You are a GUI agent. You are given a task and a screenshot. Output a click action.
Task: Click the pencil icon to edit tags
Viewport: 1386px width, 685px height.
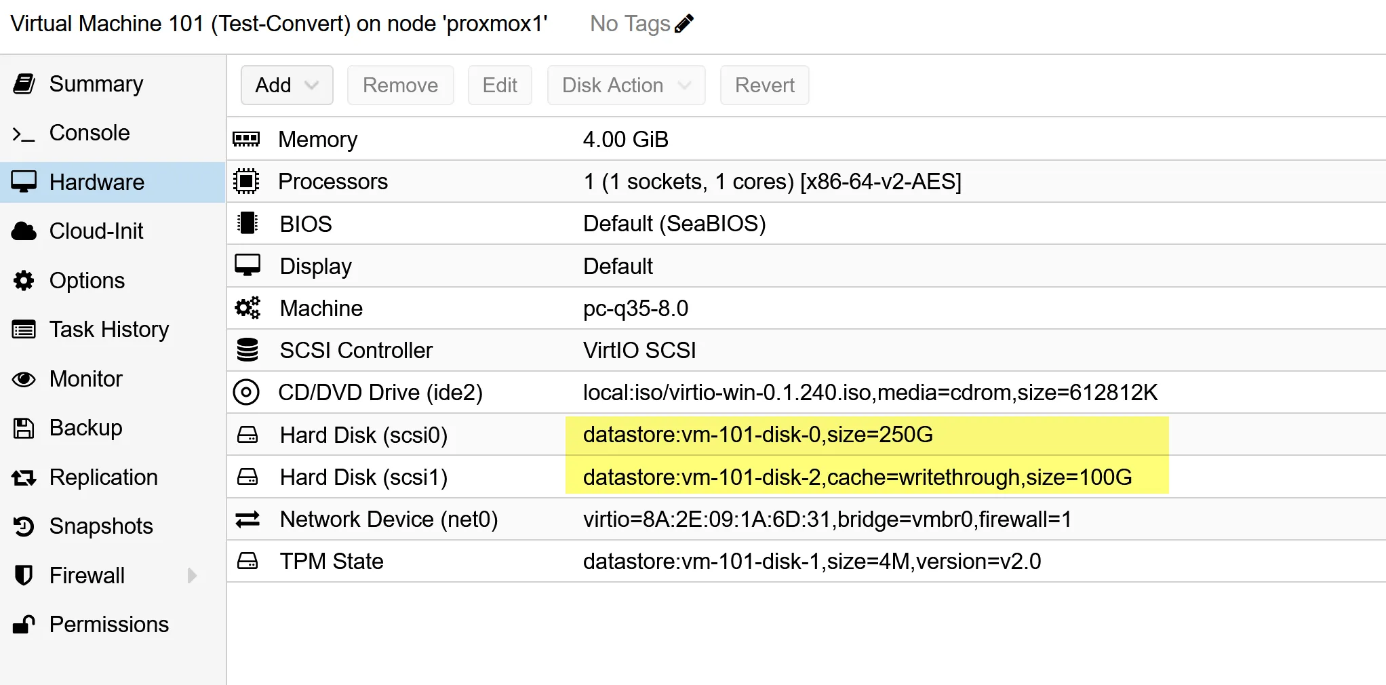point(684,24)
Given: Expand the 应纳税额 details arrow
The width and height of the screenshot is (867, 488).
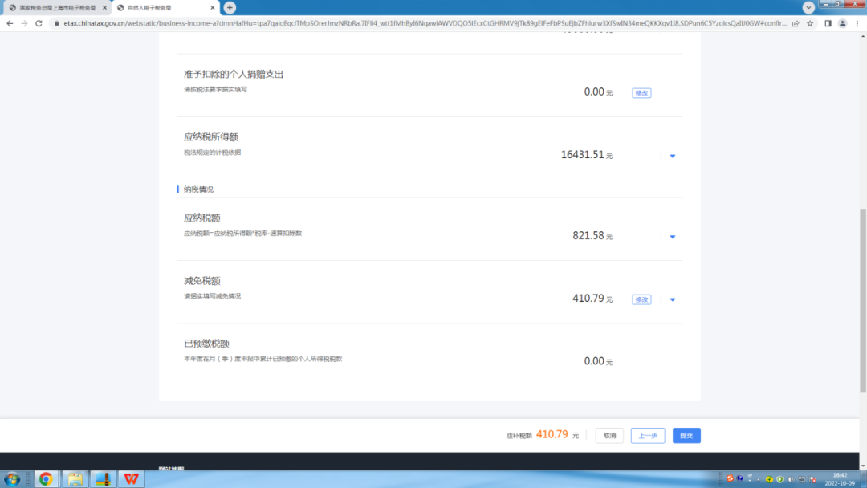Looking at the screenshot, I should [673, 237].
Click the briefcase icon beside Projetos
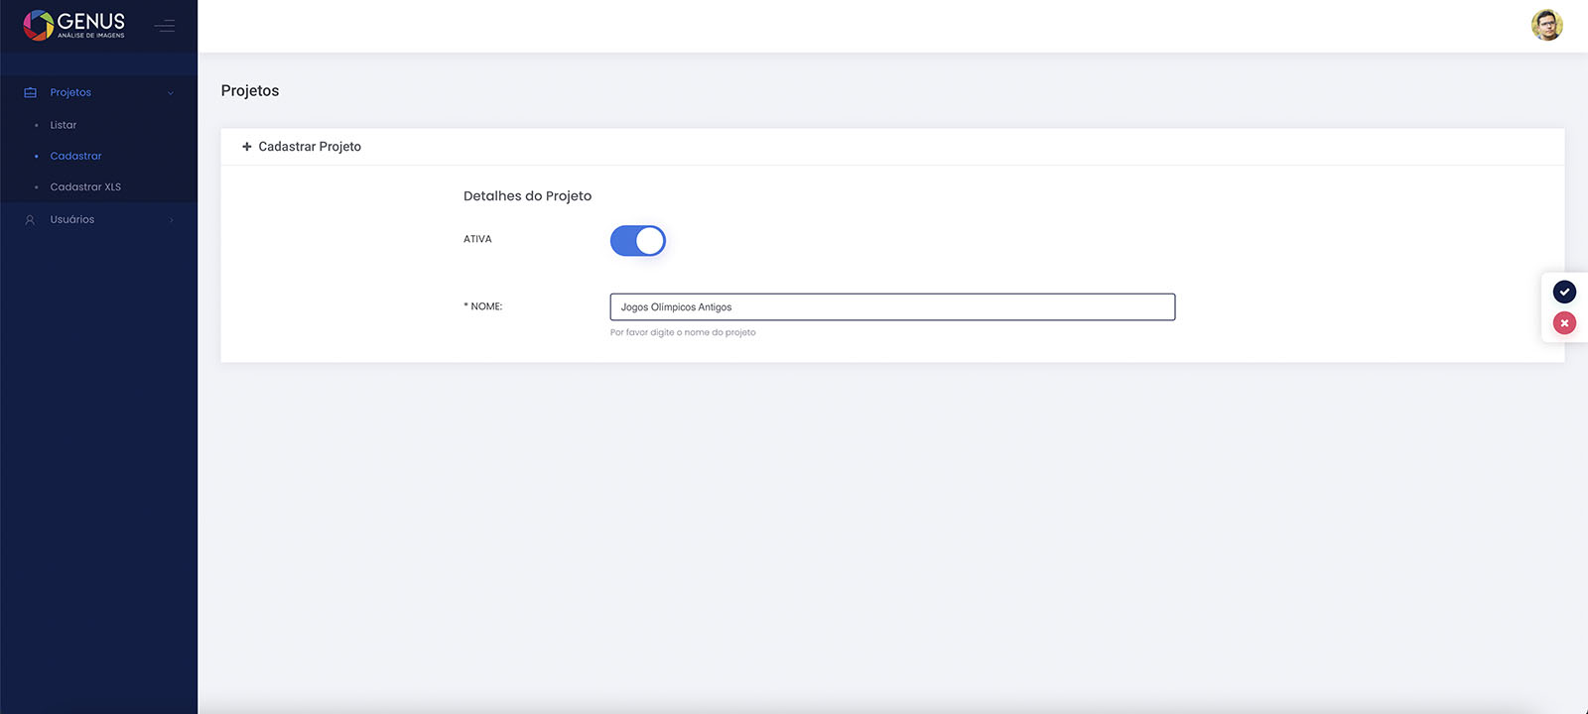Image resolution: width=1588 pixels, height=714 pixels. [30, 92]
.....
YOUR ASSIGNMENT: What you return must match the records line for line, with the pictures left out.

OUTPUT:
You are a GUI agent. You are given a task and a screenshot. Output a click action.
Task: Click the pencil icon to edit tags
Viewport: 1386px width, 685px height.
point(684,24)
Given: Expand the 应纳税额 details arrow
The width and height of the screenshot is (867, 488).
Looking at the screenshot, I should [673, 237].
Click the briefcase icon beside Projetos
Image resolution: width=1588 pixels, height=714 pixels. [30, 92]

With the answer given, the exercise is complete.